Les ponts de Studienka, novembre 1812

54.2800°N, 28.5000°E

Techniquement, une opération réussie : l'armée passe. Dans la langue française, le mot est devenu synonyme de désastre — et il désigne un gué de Biélorussie.

Fin novembre 1812, la retraite est prise au piège. Trois armées russes convergent, le pont de Borissov est détruit, et la Bérézina, qui aurait dû être gelée, charrie des glaces. Le général Éblé, qui avait désobéi à l'ordre de brûler ses équipages de pontonniers, fait construire deux ponts de chevalets à Studienka, en amont, dans une eau glacée où ses hommes travaillent debout par moitiés.

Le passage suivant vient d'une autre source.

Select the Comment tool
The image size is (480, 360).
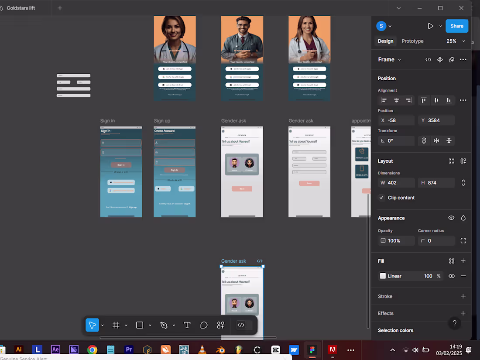point(204,325)
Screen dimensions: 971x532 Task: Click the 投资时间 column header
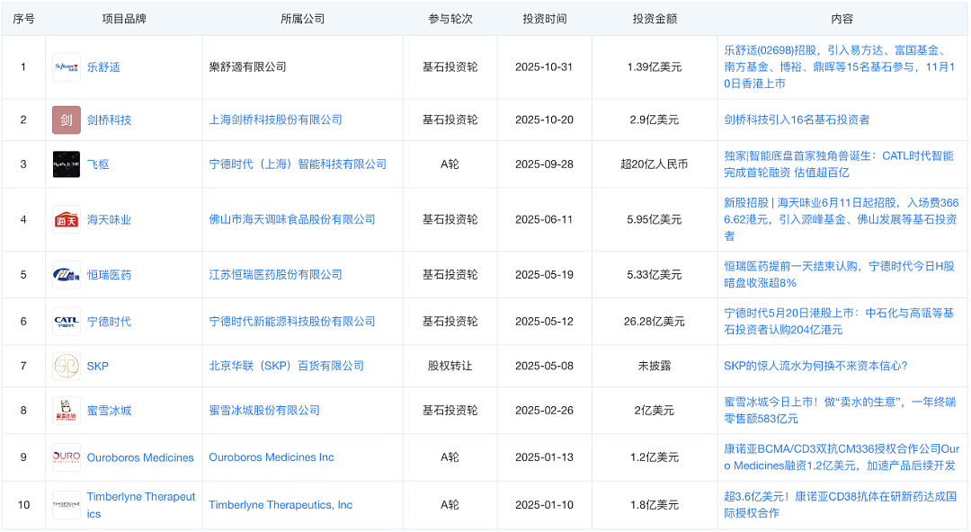544,19
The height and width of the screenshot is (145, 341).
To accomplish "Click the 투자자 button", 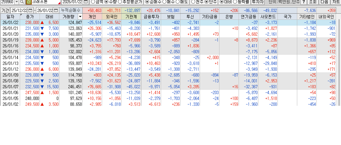I will [x=258, y=2].
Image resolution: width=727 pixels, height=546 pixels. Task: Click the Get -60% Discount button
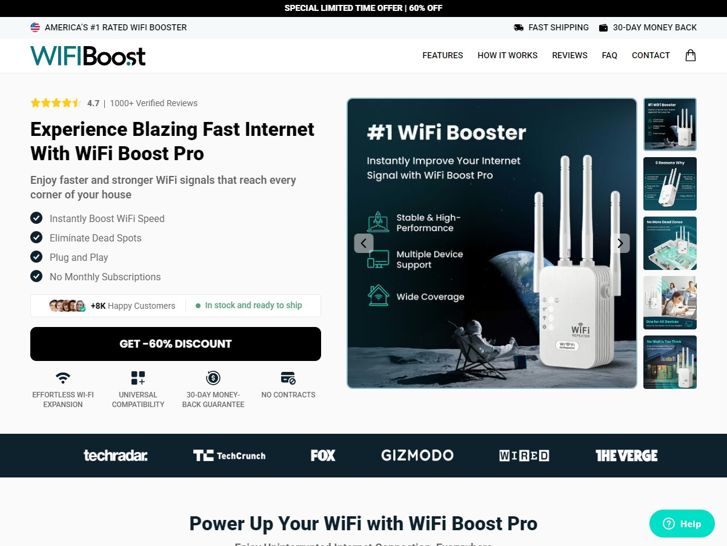coord(176,344)
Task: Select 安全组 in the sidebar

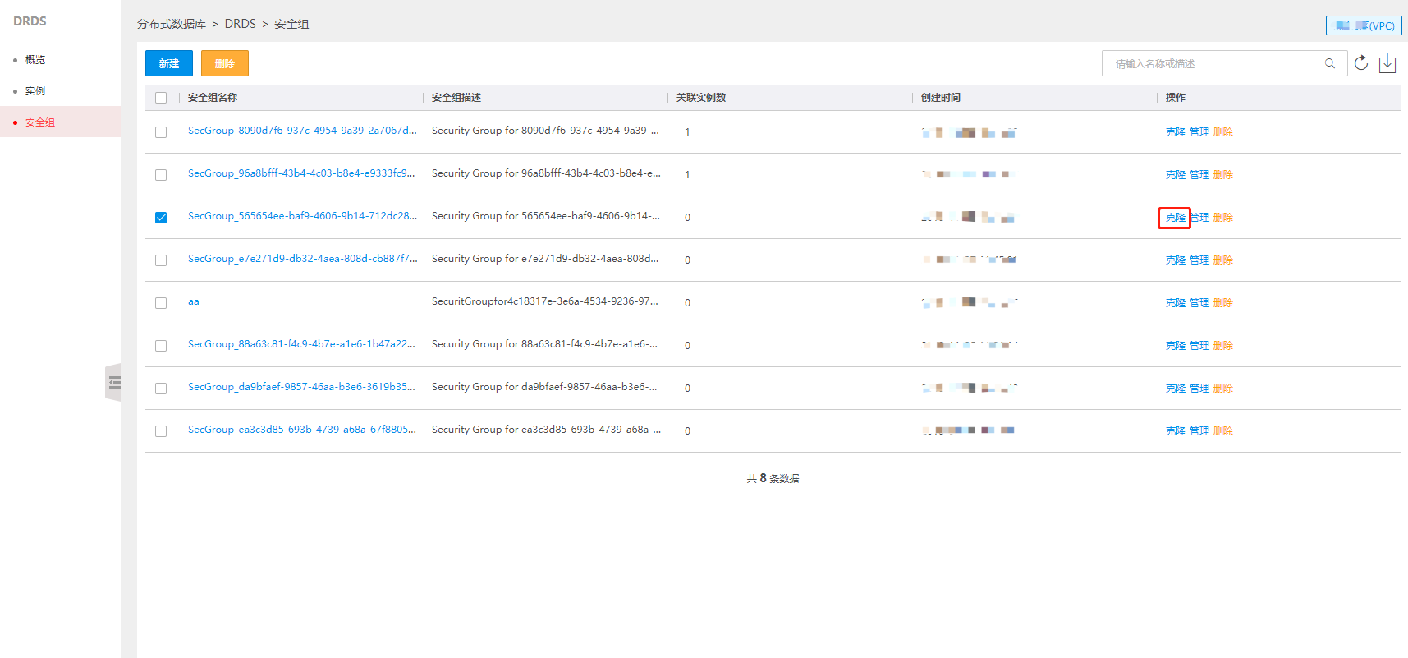Action: tap(40, 122)
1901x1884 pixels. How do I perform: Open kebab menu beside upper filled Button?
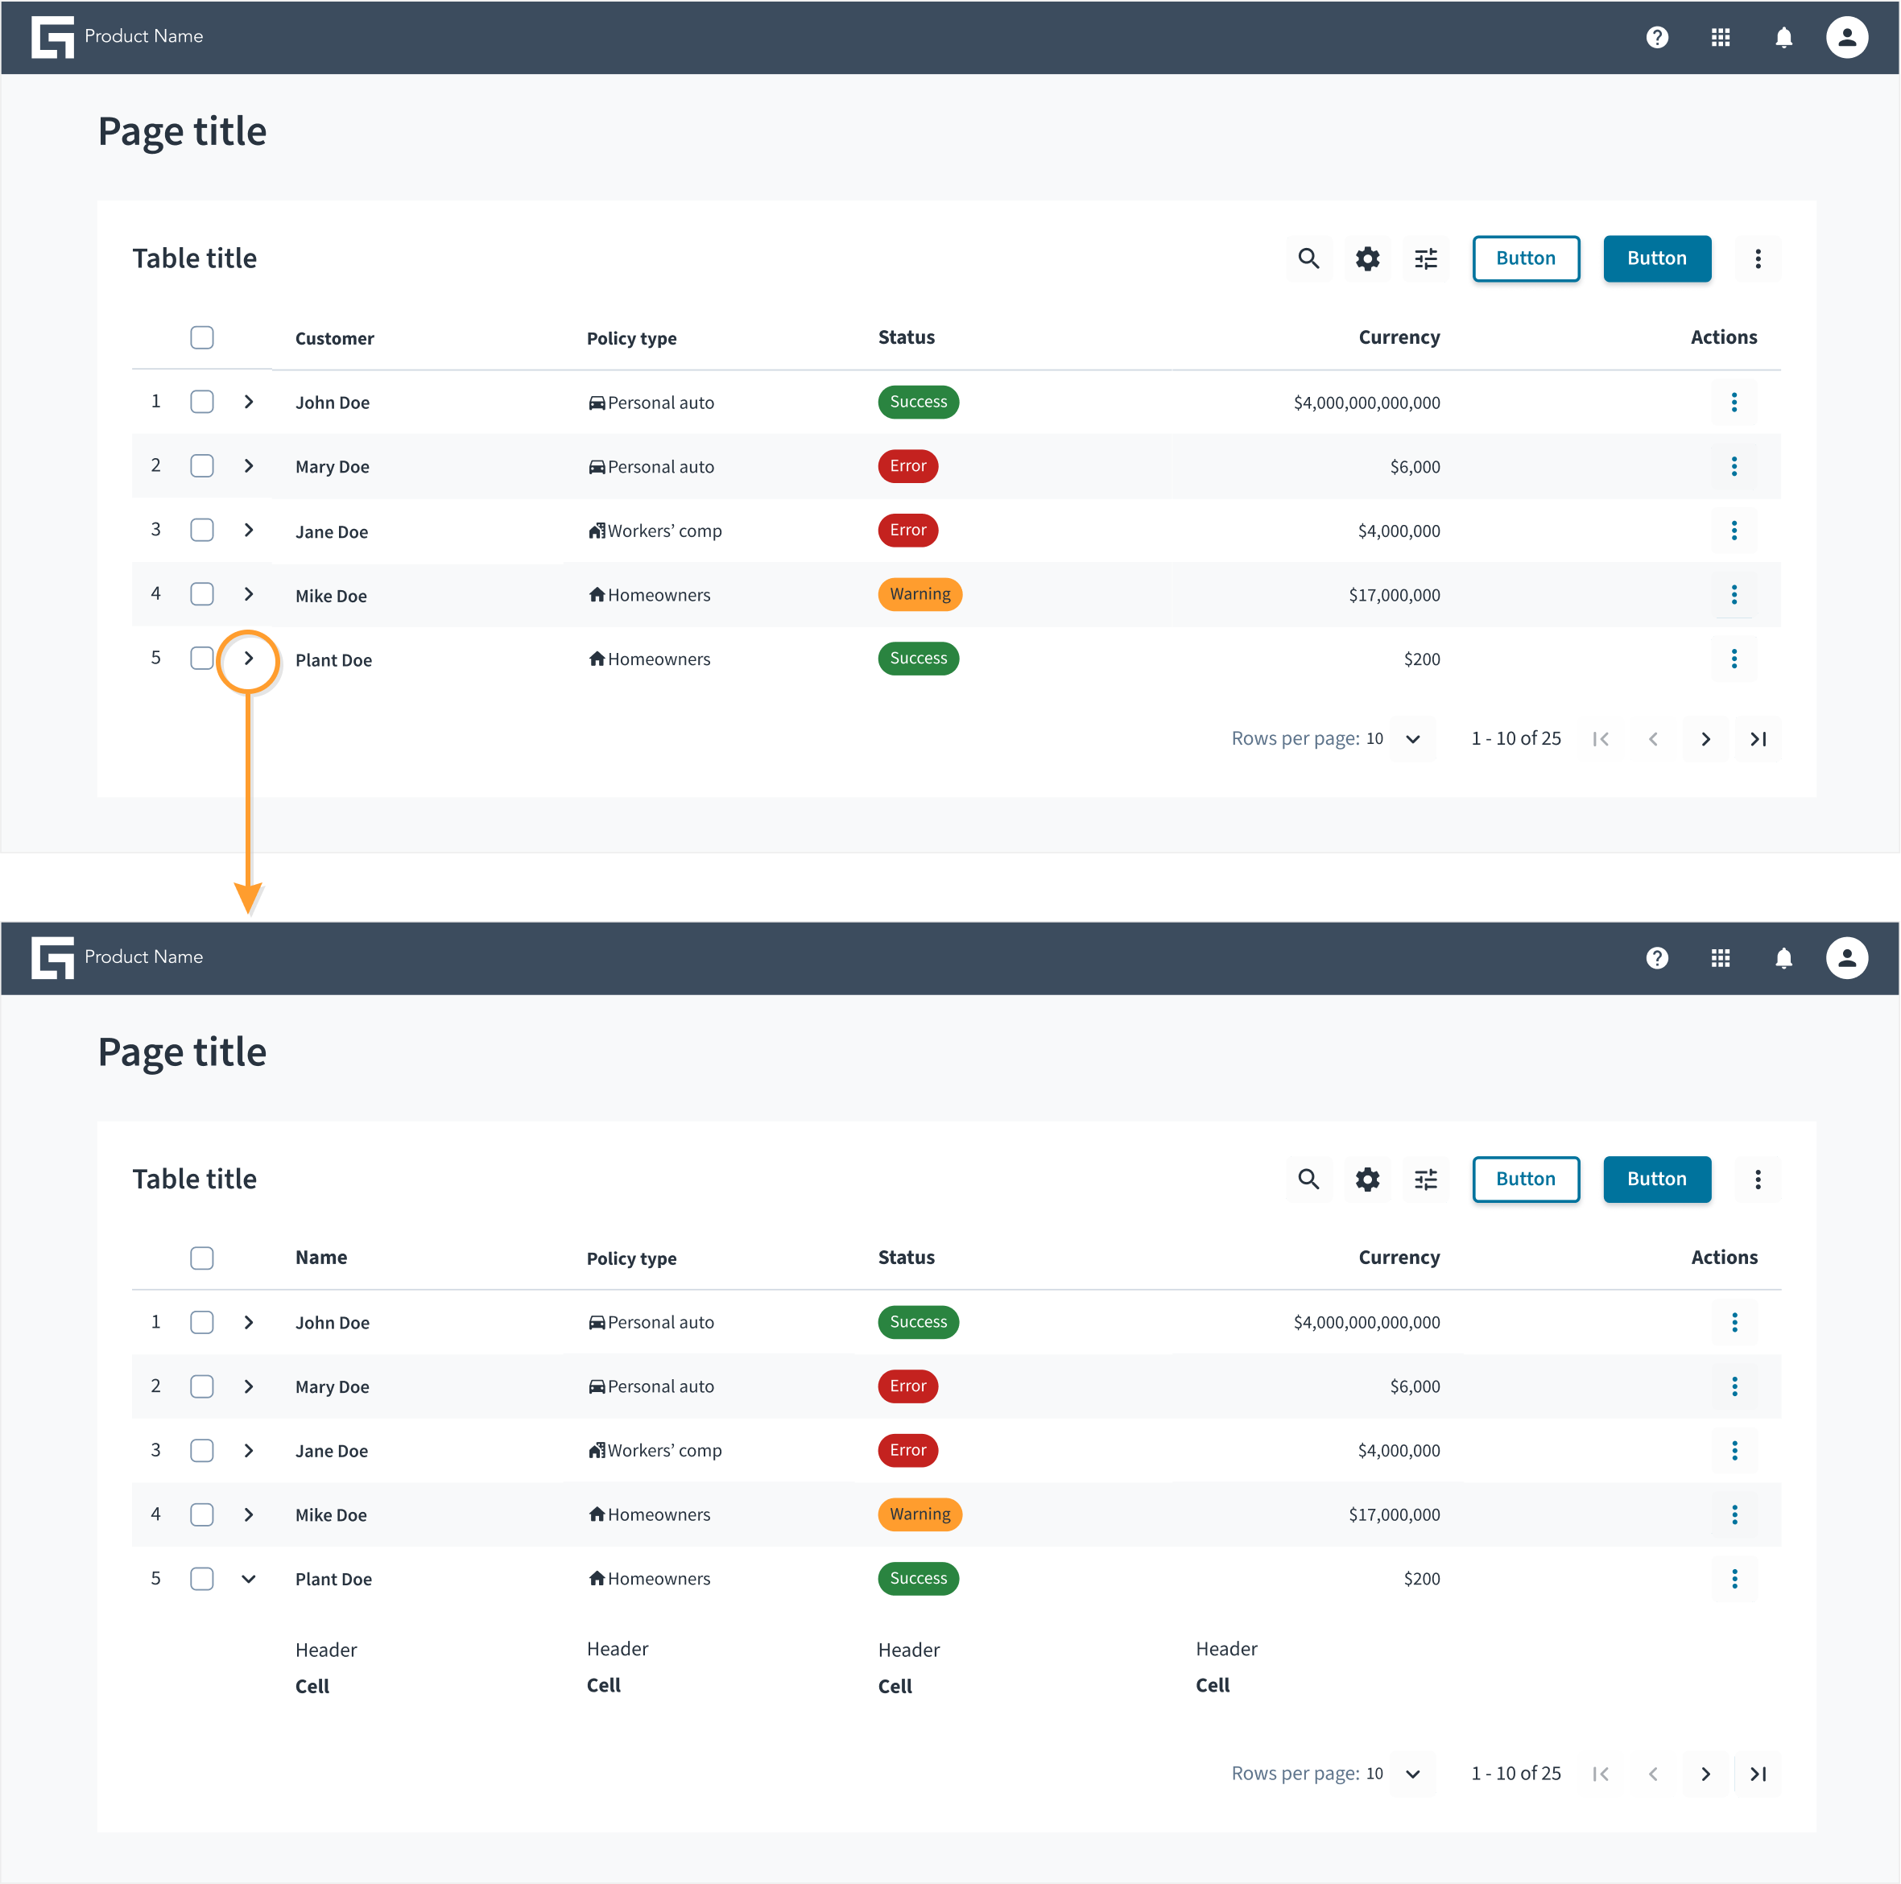1757,259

Le passage dure du 26 au 29 novembre. Les corps constitués franchissent en ordre ; ce sont les traînards, les blessés, les civils et les femmes qui s'entassent sur la rive et attendent. Quand les Russes ouvrent le feu sur la cohue et que les ponts sont incendiés le 29 au matin, plusieurs milliers de personnes restent de l'autre côté. Éblé mourra un mois plus tard d'épuisement.

Le lieu est aujourd'hui près de Barysaw, en Biélorussie, à environ soixante-dix kilomètres de Minsk. Le site des ponts, au village de Studzionka, est marqué par des croix et un mémorial ; des fouilles y ont livré des restes, des boutons et des armes. Le paysage de forêt et de marais n'a guère changé — c'est l'un des rares endroits de la campagne de Russie où l'on voit encore ce que les soldats voyaient.

Le paradoxe tient au mot. L'opération est un succès technique : l'armée s'est dégagée d'un encerclement complet et Napoléon a sauvé ce qui restait de forces organisées. Mais l'image des ponts et de la foule abandonnée a tout recouvert : en français, une bérézina désigne depuis une déroute complète, ce qu'aucune autre bataille de l'Empire n'a réussi à faire à un nom propre.